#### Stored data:

※ ※ ※

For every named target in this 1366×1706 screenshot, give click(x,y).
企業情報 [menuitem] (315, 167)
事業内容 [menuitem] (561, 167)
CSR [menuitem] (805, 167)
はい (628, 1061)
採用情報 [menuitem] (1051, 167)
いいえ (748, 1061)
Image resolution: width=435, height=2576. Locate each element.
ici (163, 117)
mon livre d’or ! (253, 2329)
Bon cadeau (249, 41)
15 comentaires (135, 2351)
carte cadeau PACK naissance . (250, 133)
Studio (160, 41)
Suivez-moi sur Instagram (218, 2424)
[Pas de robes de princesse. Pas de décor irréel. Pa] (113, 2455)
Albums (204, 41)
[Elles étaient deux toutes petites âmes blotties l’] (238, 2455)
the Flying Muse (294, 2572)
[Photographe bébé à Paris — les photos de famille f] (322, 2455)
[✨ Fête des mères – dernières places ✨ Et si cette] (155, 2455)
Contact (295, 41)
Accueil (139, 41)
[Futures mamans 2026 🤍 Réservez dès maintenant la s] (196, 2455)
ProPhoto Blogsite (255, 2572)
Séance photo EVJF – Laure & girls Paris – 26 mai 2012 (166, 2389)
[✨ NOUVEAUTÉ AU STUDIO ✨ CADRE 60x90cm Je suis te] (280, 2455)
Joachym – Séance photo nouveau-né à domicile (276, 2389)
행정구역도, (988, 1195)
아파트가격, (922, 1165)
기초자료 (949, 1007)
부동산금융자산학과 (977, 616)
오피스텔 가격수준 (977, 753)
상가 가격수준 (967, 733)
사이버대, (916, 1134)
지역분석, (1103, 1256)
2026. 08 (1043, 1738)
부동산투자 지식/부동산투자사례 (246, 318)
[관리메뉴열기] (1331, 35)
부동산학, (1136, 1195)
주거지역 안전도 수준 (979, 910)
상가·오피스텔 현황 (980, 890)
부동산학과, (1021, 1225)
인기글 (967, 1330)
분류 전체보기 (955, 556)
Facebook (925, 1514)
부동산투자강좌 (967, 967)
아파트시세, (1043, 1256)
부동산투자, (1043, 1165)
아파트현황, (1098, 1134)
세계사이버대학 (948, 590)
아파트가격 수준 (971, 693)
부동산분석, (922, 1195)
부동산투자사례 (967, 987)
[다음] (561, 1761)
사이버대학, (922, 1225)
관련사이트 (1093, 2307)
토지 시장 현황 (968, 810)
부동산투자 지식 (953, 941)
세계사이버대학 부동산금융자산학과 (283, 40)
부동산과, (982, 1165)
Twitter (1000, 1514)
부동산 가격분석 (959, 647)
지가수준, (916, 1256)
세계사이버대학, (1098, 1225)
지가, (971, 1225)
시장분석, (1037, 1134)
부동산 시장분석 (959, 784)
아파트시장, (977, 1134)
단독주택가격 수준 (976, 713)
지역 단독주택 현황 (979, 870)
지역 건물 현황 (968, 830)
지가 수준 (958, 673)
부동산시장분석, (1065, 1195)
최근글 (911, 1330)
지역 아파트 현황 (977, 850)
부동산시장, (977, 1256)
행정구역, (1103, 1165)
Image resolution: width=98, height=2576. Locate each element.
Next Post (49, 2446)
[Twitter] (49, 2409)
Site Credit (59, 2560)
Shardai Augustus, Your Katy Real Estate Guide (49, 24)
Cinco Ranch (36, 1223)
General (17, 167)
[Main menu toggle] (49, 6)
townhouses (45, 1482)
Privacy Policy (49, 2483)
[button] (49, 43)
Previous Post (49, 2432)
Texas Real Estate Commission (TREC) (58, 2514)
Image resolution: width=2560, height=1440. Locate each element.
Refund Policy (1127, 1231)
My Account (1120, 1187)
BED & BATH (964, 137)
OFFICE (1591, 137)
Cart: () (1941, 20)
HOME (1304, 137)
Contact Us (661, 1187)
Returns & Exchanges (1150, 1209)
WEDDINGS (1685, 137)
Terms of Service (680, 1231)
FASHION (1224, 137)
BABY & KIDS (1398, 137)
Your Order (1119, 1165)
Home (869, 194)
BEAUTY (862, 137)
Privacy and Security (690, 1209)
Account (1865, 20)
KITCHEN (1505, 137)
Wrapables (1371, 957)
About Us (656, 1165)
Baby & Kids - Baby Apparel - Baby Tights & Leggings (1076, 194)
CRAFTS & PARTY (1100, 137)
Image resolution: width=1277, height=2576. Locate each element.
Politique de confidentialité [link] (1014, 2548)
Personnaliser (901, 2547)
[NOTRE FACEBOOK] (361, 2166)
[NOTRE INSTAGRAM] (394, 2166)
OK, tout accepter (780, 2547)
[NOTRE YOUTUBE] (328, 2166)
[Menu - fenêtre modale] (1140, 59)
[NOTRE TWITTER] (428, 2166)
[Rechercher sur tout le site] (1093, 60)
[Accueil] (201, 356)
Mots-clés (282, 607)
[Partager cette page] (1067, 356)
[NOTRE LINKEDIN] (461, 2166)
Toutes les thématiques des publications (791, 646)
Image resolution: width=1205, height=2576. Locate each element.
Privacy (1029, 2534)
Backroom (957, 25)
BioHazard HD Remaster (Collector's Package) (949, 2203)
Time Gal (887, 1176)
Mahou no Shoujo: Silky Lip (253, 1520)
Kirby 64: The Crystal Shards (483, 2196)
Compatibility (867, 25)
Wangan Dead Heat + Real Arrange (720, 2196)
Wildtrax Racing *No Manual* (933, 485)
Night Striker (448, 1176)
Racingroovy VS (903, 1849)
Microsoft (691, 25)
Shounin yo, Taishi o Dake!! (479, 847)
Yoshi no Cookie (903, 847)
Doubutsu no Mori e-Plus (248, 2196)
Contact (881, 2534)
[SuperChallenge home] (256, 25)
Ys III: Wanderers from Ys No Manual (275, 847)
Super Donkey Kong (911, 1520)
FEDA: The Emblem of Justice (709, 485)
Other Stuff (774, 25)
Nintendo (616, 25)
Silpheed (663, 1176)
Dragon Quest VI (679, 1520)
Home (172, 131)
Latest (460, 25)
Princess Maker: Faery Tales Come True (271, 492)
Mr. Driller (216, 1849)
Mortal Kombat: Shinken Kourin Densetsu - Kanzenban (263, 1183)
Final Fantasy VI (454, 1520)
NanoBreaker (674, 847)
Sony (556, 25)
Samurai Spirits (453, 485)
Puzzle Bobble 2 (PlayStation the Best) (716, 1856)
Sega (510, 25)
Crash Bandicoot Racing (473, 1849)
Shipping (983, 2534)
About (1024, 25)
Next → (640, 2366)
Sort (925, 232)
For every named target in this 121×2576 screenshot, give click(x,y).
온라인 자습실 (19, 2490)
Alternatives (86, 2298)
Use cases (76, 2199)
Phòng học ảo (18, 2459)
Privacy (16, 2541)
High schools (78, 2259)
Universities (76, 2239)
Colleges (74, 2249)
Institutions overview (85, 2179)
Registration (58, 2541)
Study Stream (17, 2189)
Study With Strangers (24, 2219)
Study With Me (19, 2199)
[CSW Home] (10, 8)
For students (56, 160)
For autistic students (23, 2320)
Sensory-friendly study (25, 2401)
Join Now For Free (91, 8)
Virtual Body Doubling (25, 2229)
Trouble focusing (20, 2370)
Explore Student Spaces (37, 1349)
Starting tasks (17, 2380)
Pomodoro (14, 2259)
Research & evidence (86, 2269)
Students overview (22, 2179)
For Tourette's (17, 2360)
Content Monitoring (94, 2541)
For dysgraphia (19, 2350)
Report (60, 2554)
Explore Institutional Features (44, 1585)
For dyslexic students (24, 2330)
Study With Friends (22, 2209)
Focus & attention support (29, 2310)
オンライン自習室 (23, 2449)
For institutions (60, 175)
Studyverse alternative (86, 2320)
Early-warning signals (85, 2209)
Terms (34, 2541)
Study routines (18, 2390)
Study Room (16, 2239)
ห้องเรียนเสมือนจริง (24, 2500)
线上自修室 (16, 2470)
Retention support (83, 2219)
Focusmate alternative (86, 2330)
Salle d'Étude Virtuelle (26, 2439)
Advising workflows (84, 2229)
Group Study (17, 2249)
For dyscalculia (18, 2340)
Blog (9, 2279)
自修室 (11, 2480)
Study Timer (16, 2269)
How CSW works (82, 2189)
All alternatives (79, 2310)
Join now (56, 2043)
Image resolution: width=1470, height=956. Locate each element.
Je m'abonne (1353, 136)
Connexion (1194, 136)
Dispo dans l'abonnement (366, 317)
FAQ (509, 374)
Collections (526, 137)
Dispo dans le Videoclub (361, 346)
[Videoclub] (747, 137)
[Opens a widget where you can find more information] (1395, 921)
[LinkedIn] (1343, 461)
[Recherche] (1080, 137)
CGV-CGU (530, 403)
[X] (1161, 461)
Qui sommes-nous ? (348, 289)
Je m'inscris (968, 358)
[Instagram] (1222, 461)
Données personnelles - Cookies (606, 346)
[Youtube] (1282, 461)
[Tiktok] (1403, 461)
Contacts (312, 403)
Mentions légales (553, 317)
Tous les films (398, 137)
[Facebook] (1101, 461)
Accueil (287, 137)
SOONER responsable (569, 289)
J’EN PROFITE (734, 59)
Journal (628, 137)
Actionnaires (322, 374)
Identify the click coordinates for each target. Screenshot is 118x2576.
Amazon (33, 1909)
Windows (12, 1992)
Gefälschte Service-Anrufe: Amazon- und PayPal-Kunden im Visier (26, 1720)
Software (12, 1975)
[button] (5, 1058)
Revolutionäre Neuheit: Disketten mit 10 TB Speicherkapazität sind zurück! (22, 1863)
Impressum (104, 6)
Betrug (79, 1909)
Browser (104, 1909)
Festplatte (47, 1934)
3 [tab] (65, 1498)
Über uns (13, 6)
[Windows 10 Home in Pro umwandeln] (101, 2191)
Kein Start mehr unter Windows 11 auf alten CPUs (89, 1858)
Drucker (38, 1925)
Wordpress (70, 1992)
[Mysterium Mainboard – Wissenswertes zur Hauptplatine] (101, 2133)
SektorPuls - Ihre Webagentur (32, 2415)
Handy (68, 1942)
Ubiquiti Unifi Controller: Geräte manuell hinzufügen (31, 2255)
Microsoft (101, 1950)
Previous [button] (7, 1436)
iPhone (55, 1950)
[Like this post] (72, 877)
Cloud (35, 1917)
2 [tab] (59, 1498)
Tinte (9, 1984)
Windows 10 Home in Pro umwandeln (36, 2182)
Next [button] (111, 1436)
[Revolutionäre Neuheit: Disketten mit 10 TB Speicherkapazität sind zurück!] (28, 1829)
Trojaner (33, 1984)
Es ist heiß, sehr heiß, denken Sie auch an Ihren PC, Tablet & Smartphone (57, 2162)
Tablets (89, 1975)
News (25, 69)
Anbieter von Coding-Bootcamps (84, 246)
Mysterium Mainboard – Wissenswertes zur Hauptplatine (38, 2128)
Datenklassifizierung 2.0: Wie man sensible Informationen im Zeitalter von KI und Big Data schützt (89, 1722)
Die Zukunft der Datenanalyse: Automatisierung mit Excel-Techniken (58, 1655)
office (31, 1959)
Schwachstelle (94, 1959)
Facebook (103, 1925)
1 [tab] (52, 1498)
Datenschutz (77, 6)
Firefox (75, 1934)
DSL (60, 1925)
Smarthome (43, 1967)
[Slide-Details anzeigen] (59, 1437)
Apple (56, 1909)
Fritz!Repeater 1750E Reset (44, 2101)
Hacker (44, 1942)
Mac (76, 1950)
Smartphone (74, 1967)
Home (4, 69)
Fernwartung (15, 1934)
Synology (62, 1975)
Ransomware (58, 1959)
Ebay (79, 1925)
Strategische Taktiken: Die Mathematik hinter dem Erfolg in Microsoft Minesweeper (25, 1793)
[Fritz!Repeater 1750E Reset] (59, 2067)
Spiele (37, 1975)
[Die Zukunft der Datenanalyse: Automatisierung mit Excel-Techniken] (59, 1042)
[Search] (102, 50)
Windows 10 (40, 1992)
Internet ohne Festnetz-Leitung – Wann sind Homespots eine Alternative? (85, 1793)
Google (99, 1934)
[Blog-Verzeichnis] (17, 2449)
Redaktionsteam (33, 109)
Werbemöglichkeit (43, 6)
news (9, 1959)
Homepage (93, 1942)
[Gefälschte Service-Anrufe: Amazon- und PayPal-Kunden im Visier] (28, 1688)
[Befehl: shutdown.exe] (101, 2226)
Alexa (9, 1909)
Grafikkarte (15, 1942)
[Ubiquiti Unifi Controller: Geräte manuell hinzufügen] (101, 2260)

※ ※ ※

#### REQUIRED WORK:
There is a run of lines above from the one with "Albums (204, 41)" to the one with "기초자료 (949, 1007)"; print exactly that run, both ends included, and nothing else.

#### YOUR SOLUTION:
Albums (204, 41)
[Elles étaient deux toutes petites âmes blotties l’] (238, 2455)
the Flying Muse (294, 2572)
[Photographe bébé à Paris — les photos de famille f] (322, 2455)
[✨ Fête des mères – dernières places ✨ Et si cette] (155, 2455)
Contact (295, 41)
Accueil (139, 41)
[Futures mamans 2026 🤍 Réservez dès maintenant la s] (196, 2455)
ProPhoto Blogsite (255, 2572)
Séance photo EVJF – Laure & girls Paris – 26 mai 2012 (166, 2389)
[✨ NOUVEAUTÉ AU STUDIO ✨ CADRE 60x90cm Je suis te] (280, 2455)
Joachym – Séance photo nouveau-né à domicile (276, 2389)
행정구역도, (988, 1195)
아파트가격, (922, 1165)
기초자료 (949, 1007)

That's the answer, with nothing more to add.